I have a trivially scalable problem I'm trying to do in MATLAB on a machine with 40 cores and lots of memory. After about 10 cores I see zero decrease in computation time, sometimes the computation time even increases.

While investigating this, I created a simple benchmarking code that seems to illustrate the problem:

clc
clear
p = gcp;
poolSize = p.NumWorkers;
M = 60;
N = 500;

t1 = zeros(1, poolSize);
for n = 1:poolSize
    tic;
        parfor(ImageInd = 1:n*M,n)
            vec1 = rand(1,N);
            vec2 = rand(N,1);
            d = sin(vec2*vec1);
        end
    t1(n) = toc;
end
figure; plot(1:poolSize,(1:poolSize)*M./t1,'b')
hold on; plot(1:poolSize,(1:poolSize)*M./t1(1),'b--')

t2 = zeros(1, poolSize);

for n = 1:poolSize
    tic;
        parfor(ImageInd = 1:n*M,n)
            vec1 = rand(1,N);
            vec2 = rand(N,1);
            d = sin(sin(vec2*vec1));
        end
    t2(n) = toc;
end
figure; plot(1:poolSize,(1:poolSize)*M./t2,'g')
hold on
plot(1:poolSize,(1:poolSize)*M./t2(1),'g--')
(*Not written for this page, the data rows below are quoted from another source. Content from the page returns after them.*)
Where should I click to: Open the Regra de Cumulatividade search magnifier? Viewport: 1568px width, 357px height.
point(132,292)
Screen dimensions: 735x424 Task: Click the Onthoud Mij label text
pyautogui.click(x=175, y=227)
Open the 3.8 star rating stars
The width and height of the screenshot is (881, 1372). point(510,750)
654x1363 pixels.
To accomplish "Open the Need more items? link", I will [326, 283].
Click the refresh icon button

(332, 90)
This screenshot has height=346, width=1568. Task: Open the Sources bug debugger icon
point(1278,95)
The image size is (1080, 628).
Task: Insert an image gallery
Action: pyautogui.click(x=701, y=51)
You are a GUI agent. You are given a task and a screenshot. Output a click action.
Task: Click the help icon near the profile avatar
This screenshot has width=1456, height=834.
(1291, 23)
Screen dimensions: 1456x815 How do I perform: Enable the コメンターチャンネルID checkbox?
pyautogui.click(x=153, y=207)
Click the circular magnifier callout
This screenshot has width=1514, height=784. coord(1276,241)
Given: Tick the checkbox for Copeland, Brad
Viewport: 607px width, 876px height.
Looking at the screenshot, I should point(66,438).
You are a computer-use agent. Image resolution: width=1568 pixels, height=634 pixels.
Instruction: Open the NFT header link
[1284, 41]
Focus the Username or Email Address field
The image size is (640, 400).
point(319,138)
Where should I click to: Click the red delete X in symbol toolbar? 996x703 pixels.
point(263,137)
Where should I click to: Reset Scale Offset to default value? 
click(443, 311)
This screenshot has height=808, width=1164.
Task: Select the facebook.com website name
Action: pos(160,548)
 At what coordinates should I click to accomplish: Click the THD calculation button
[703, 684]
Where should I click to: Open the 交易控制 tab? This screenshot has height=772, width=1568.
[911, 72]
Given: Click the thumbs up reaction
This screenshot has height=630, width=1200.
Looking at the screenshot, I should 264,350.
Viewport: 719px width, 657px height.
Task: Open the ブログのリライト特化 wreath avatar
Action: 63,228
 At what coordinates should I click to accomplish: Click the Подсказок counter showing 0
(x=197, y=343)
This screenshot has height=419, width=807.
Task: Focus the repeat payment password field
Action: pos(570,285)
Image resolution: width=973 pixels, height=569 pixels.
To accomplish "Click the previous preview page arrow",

The two iterations of the parfor loop in the script above seem to involve the same amount of memory, but differ in the amount of computation in each loop (the sine command should mean an order of magnitude more computation, if I'm not mistaken). The second loop, the more computationally expensive, scales very well with more processors, while the first does not. This seems to be consistent whether I use temporary variables, like in the example, reduced variables or sliced access variables. Am I correct in assuming that this is a memory issue? Could the problem be fixed by switching to another programming language or improved computer architecture? The variables involved should be smaller than the cache of the processors, does MATLAB not utilize the cache well during parallel processing?

Brick
  • 3,998
  • 8
  • 27
  • 47
  • If you monitor your memory usage (e.g. using Windows' Task Manager) do you see this problem happening? Just as a note: you are using `for` loops here, not `parfor`; did you use actual `parfor` loops in the test you ran? Also, see [this answer](http://stackoverflow.com/questions/32146555/saving-time-and-memory-using-parfor-in-matlab/32146700#32146700) – Adriaan Sep 15 '15 at 21:16

1 Answers1

0

There's generally some overhead in parallel execution related to moving memory around, starting threads, etc. Eventually this overhead can swamp the benefit of the parallel execution. I suspect this is what's happening in your case, especially since, as you note, the more computationally intensive version scales better.

I don't know all of the details of parfor's implementation inside Matlab, but I'm under the impression that it's not efficient in the way that it handles memory. In particular, I think that it's copying memory under the covers rather than accessing it "in place." You might do better in a different language if you could exploit a shared memory model through multi-threading, especially if you can employ thread pools that get started just once at the beginning of the program.

This article and its sequels have some related information, both about the Matlab internals and about workarounds using other languages. http://undocumentedmatlab.com/blog/explicit-multi-threading-in-matlab-part1

Brick
  • 3,998
  • 8
  • 27
  • 47